The things we have to endure during the World Cup are just amazing.

Some of us have had to sacrifice the warmth of our beds to catch every minute of action on the pitch, even if it means staying glued in front of the TV for hours as matches go to extra time and finally penalty shootouts.

Then there are those who are up in arms because the beautiful game has taken over their Telenovela spots.

Well, the curtain will fall on the soccer extravaganza on Sunday, July 13.

In the meantime, here’s what’s been happening in the name of Bola Brazil 2014.

1. Time for mpango wa kando

A story is told of a man who was totally clueless about the World Cup. He comes home ‘disappointed’ that England couldn’t beat South Africa.

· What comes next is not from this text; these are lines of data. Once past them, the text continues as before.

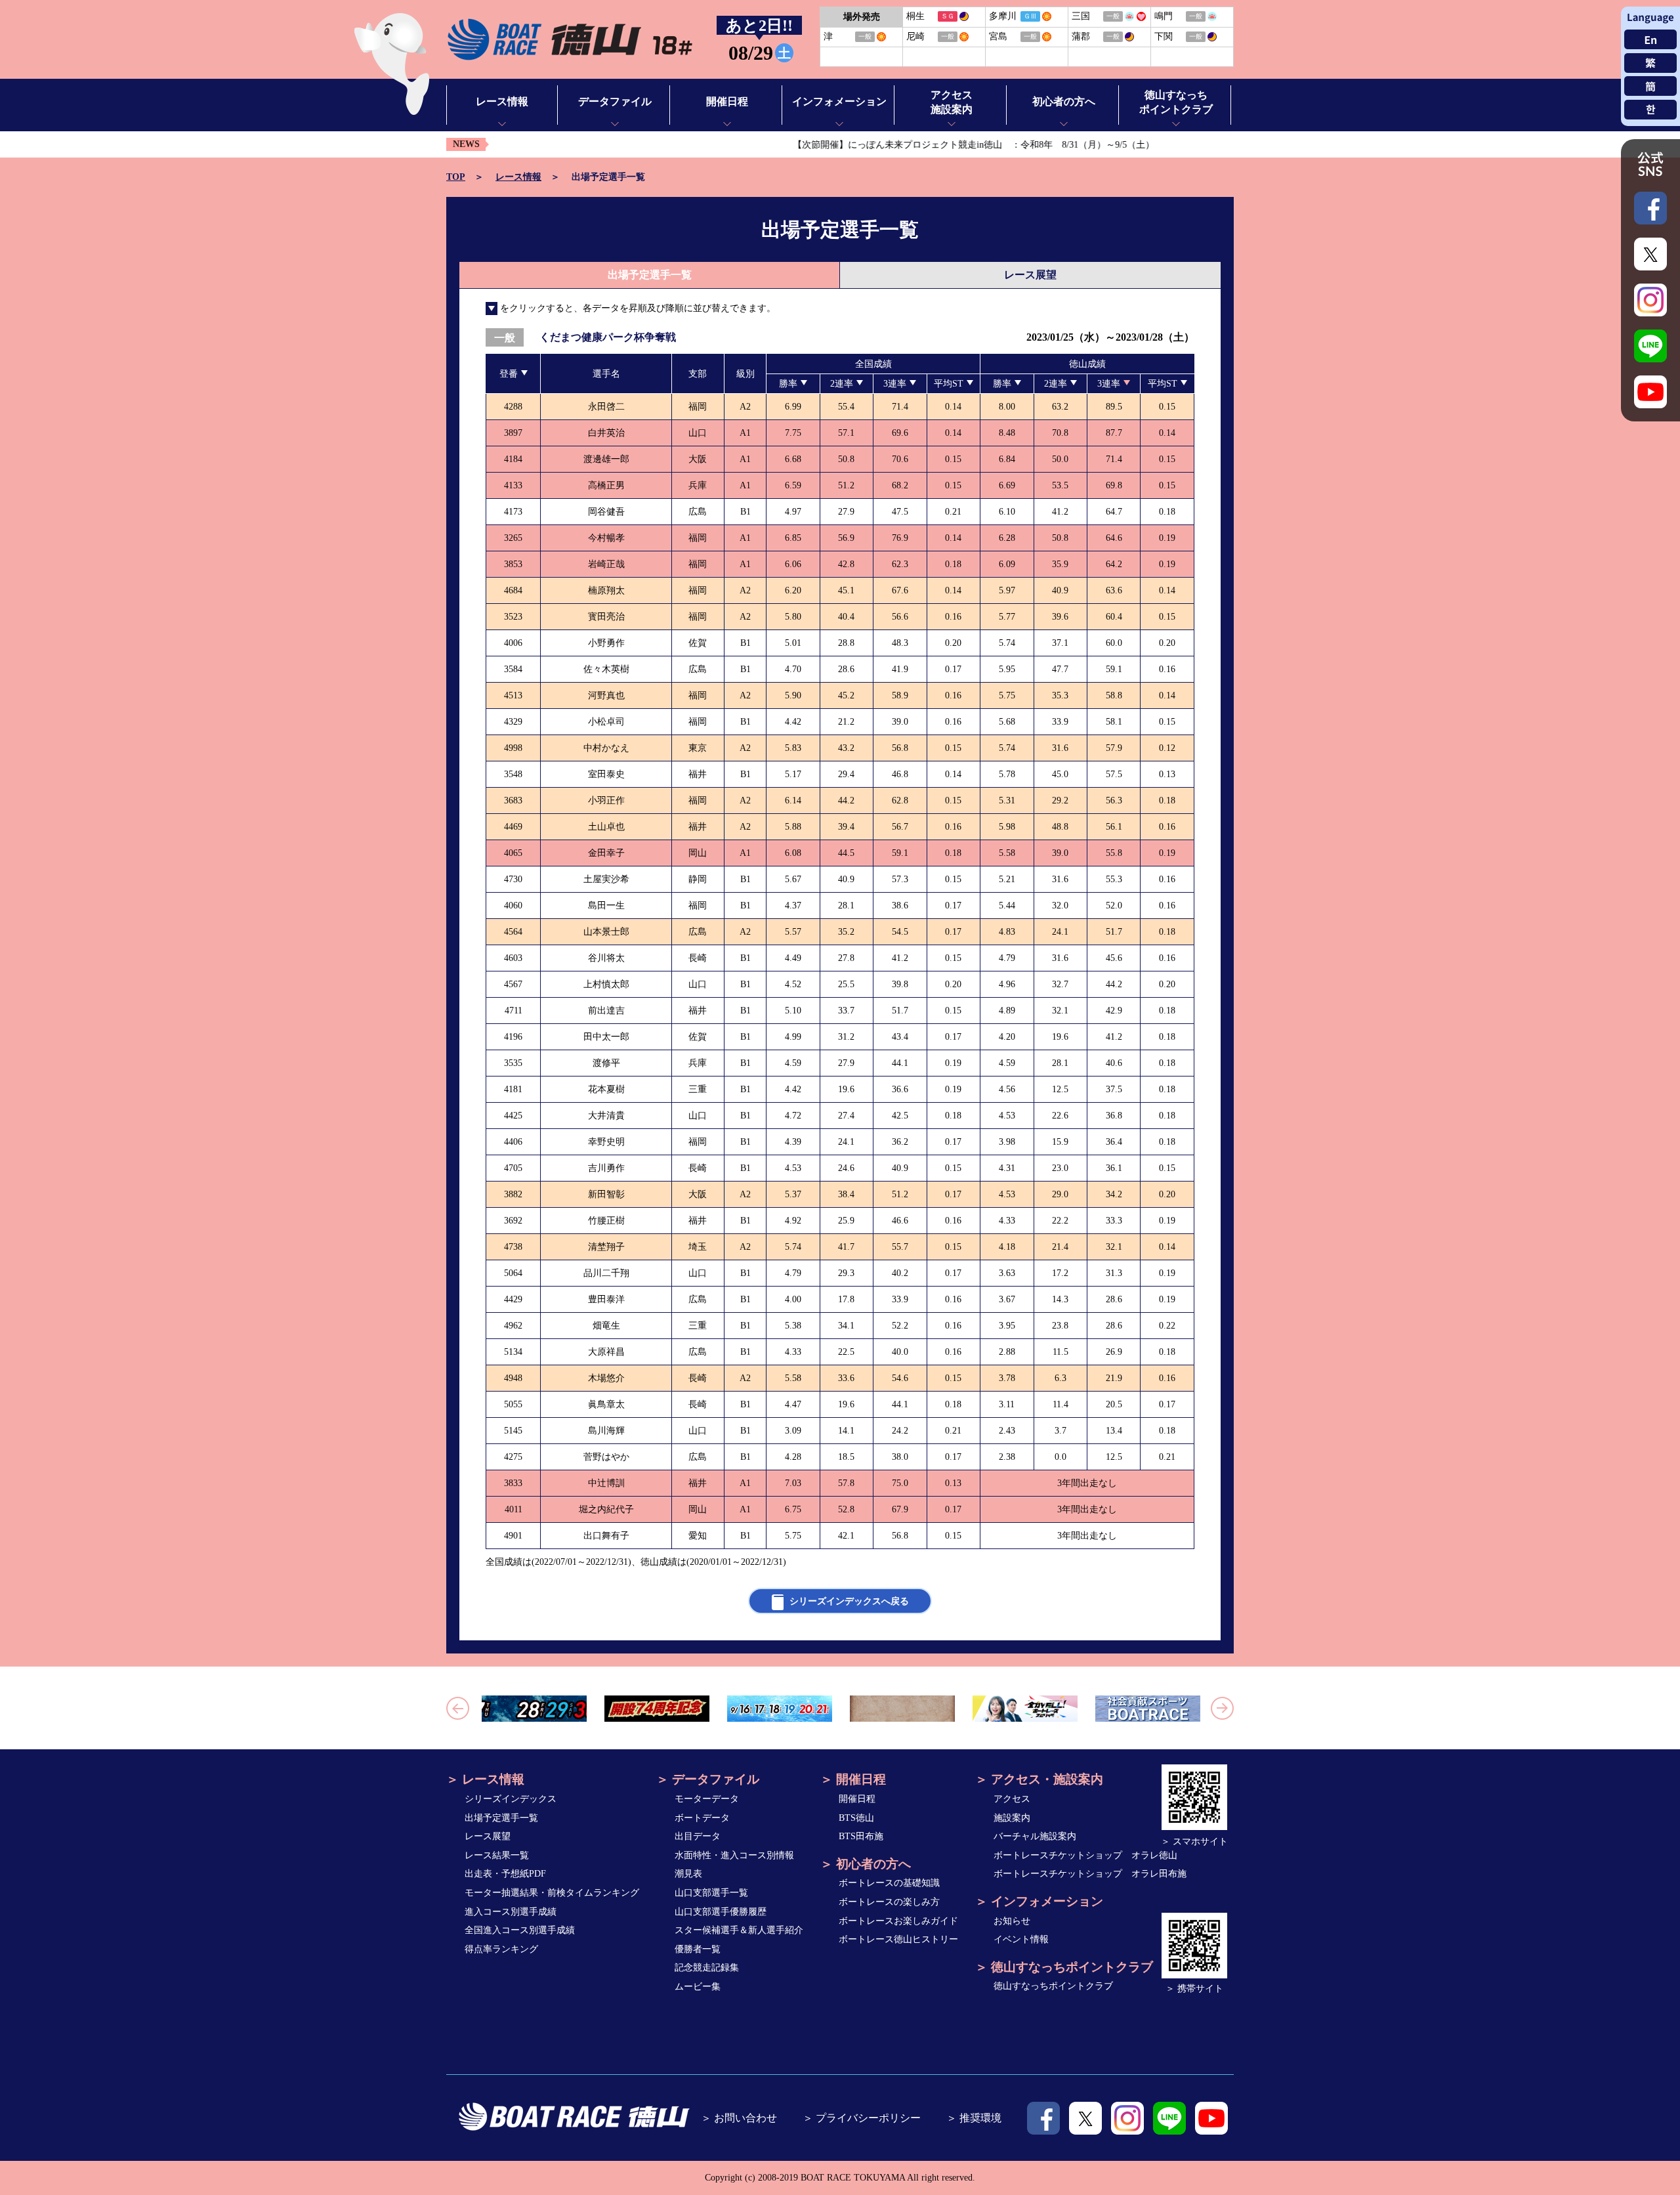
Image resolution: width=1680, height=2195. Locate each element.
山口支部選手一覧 (711, 1893)
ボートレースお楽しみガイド (898, 1921)
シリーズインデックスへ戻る (849, 1601)
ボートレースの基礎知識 (889, 1883)
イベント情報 (1021, 1939)
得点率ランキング (501, 1949)
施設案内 (1012, 1818)
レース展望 (1030, 274)
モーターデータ (707, 1799)
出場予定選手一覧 (501, 1818)
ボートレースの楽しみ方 (889, 1902)
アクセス (1012, 1799)
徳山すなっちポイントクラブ (1053, 1986)
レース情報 (518, 177)
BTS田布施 (861, 1836)
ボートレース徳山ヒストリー (898, 1939)
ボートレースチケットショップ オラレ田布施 (1090, 1874)
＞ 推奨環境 (973, 2117)
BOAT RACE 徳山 (569, 39)
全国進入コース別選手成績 (520, 1930)
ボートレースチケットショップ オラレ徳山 (1085, 1855)
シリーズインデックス (510, 1799)
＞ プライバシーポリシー (862, 2117)
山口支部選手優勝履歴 (720, 1912)
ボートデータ (702, 1818)
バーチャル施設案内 (1035, 1836)
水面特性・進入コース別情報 (734, 1855)
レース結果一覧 (497, 1855)
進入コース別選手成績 (510, 1912)
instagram (1127, 2118)
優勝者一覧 (698, 1949)
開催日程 (857, 1799)
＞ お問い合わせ (739, 2117)
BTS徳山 (856, 1818)
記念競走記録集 (707, 1967)
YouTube (1211, 2118)
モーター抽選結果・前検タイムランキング (552, 1893)
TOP (455, 177)
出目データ (698, 1836)
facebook (1043, 2118)
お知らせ (1012, 1921)
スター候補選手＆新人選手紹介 (739, 1930)
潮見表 (688, 1874)
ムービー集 (698, 1987)
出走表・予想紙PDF (505, 1874)
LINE (1169, 2118)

Poor guy should have done his homework and realise that South Africa did not qualify for Brazil 2014. Next time you want to use football as an excuse for your sexacapades, at least make the effort to familiarise with the teams and the games.

2. Sleepy heads

The last three weeks have been hell in some offices, from employees coming late to outright absenteeism. The  tournament is taking a toll on productivity. Consider the case of one guy who took a sick off only to be spotted jumping and shouting at K1 Club House.

3. Hangover III

With matches being played at night local time, it’s hard to resist the temptation of having a drink as you enjoy the games. The result has been perpetual hangovers for those who overdrink. It has been a truly headthrobbing month!

4. Online on fire

Social media is aflame. Everybody seems to have logged on to Facebook, Twitter and WhatsApp to discuss the World Cup finals.

5. Soccer blondes

Most women are not exactly experts when it comes to football. Men have to suffer the distraction of explaining the difference between a corner and penalty, make the fair sex understand that a free kick is not a goalmouth melee, a corner flag has nothing to do with the nationality of teams on the pitch, and why Gareth Bale didn’t go to Brazil. And no, players can’t use their hands on the pitch!

6. The sleepover

Well, there have been a lot of sleepovers, haven’t there? The World Cup gives the perfect excuse to linger and spend at the beau’s after a late night game.

7. Notorious jiranis

I sympathise with those who have had to put up with jiranis who turn their houses into bars with villagers shouting at the top of their voices whenever ‘their’ teams score.

8.  Big gamble

What’s football without a wager? People have lost money this past month as the big guns they bet on got bundled out of the tournament. Good luck to those still trying to get their cash from sore losers who have refused to pay!

9. Pointless analyses

With World Cup comes all manner of football ‘experts’. Just turn on your telly for interesting insights like “I think Belgium are going to try” or “Argentina are going to have a substitution in the second half!”

10. Late night guests

Some of us have been forced to be hospitable. What can you do when a guest turns up for a match and ends up watching all the games of the day, pretending to be oblivious of your tired nods as the clock ticks closer to 3am.